I was told the History students' reply to the professor's good morning was good morning professor.

The  Sociology students' reply would be a mute and confrontational silence.

The Engineering students' response was to write down good morning.
The artist formerly known as Dour Puritan!

O Dinas Powys

Quote from: Leman on 04 May 2019, 05:00:27 PM
I was told the History students' reply to the professor's good morning was good morning professor.

The  Sociology students' reply would be a mute and confrontational silence.

The Engineering students' response was to write down good morning.

In a similar vein:

In interviews, three "numerical professionals" are asked the simple question: what does two plus two equal?

The mathematician answers, "Four." 
"Just four?" replies the interviewer.
"Yes," replies the engineer, "two plus two equals four."

"Four," replies the statistician.
"Just four?" replies the interviewer.
"Yes, four, but with a 10% confidence interval!"

Finally, before saying anything, the accountant walks around the room, closes the blinds, locks the door, looks behind the filing cabinets and under the desk before answering, "Well, that would depend: what would you like it to be?!"
(I know, even though it's fantasy  :o  ;)  )

Ithoriel

The professor turns to a rather prudish female student and asks,"What part of the human body increases to 10 times it's normal size when excited?"

The student responds,"That's disgusting! I don't have to answer that question!"

The professor says, "I've three things to say to you, young lady... first, you didn't do your assignment on the pupil of the eye; second, you have a dirty mind and third, marriage will be a huge disappointment!"

:) :) :)
There are 100 types of people in the world, those who understand binary and those who can work from incomplete data

jimduncanuk

Quote from: fsn on 04 May 2019, 12:15:51 PM
First computer I used had programs typed onto punch cards.
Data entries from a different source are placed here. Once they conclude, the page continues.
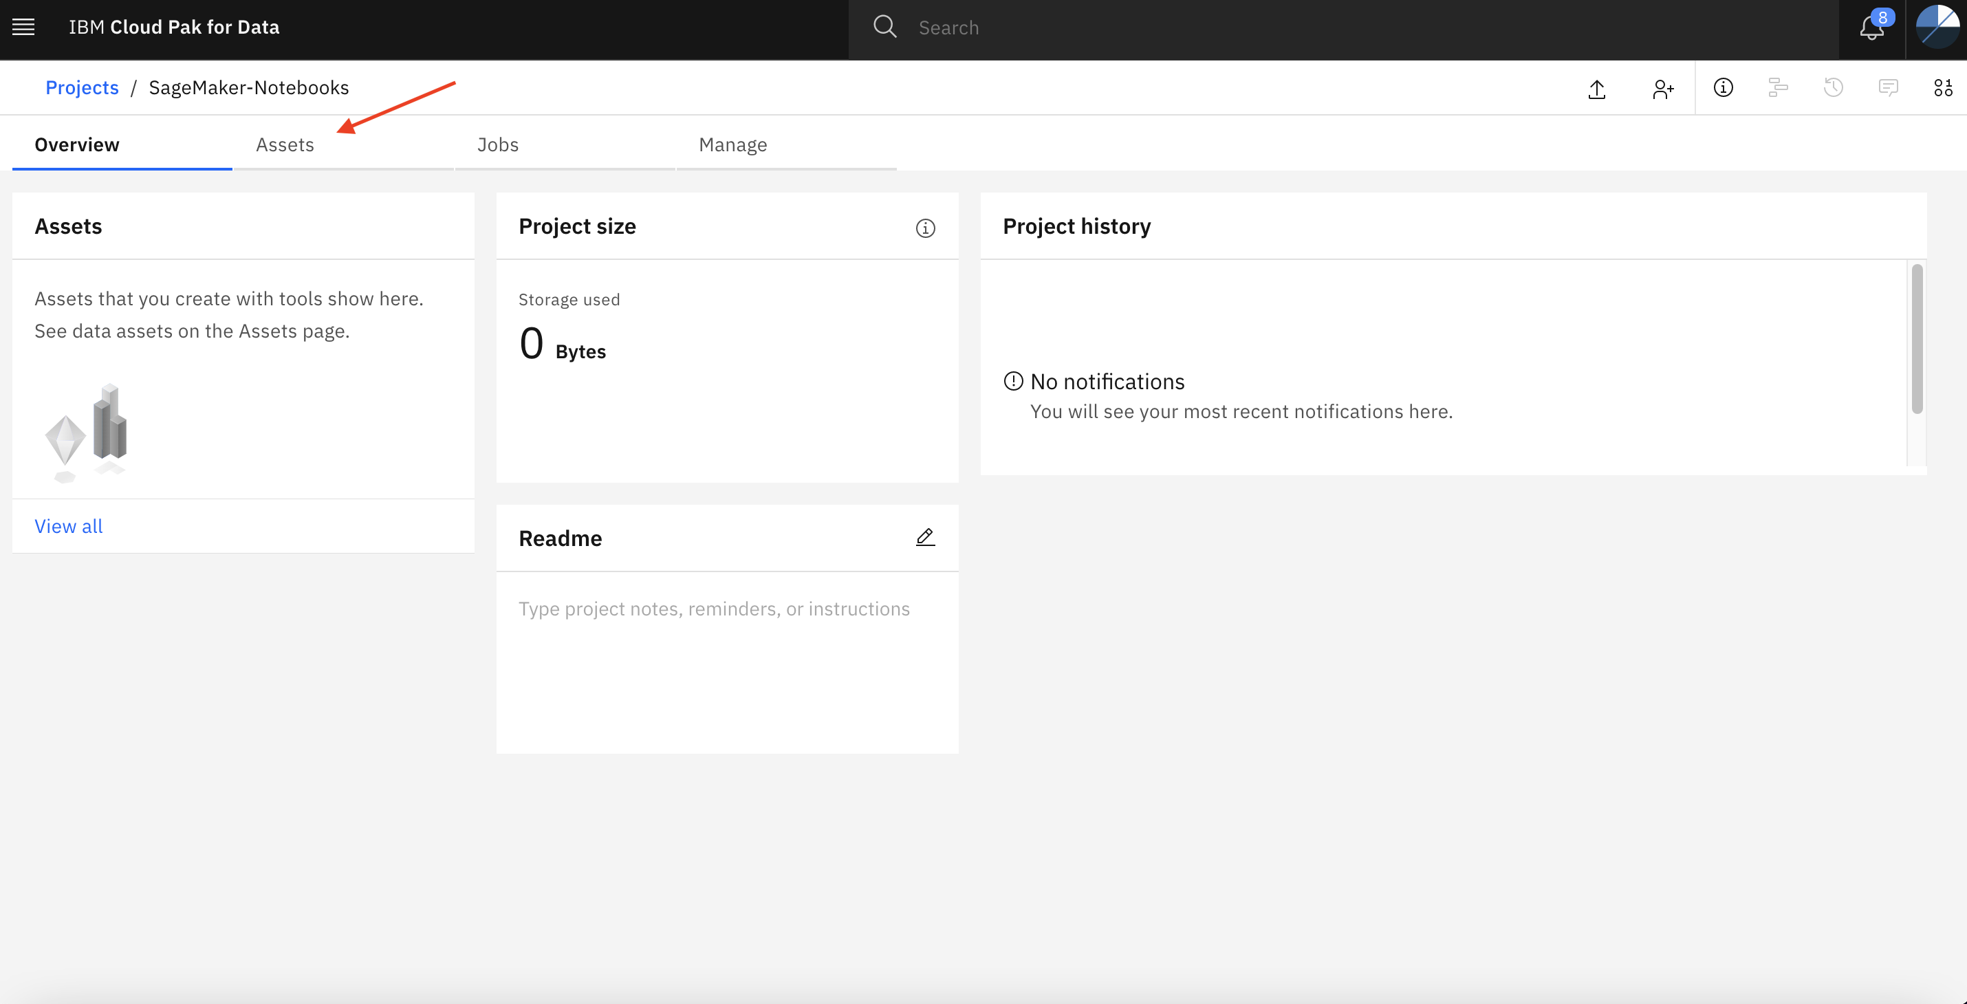The image size is (1967, 1004).
Task: Open the project information panel icon
Action: pyautogui.click(x=1723, y=88)
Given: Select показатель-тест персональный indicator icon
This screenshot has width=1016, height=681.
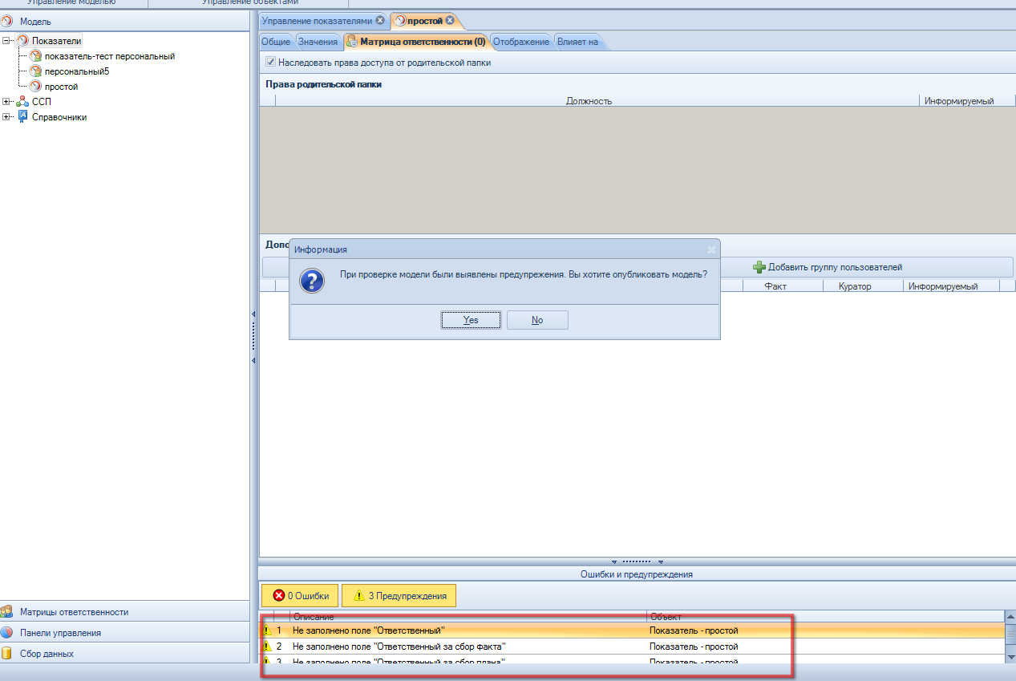Looking at the screenshot, I should pyautogui.click(x=35, y=56).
They had to be given to computer services and they ran the program. Output was on big sheets of fanfold paper.





:)

There was a time when I could read an 80 column card such as that shown above by just looking at the pattern of holes.

My Ego forbids a signature.

mmcv

An engineer, a physicist, and a mathematician are shown a pasture with a herd of sheep, and told to put them inside the smallest possible amount of fence.

The engineer is first. He herds the sheep into a circle and then puts the fence around them, declaring, "A circle will use the least fence for a given area, so this is the best solution."
The physicist is next. He creates a circular fence of infinite radius around the sheep, and then draws the fence tight around the herd, declaring, "This will give the smallest circular fence around the herd."
The mathematician is last. After giving the problem a little thought, he puts a small fence around himself and then declares, "I define myself to be on the outside."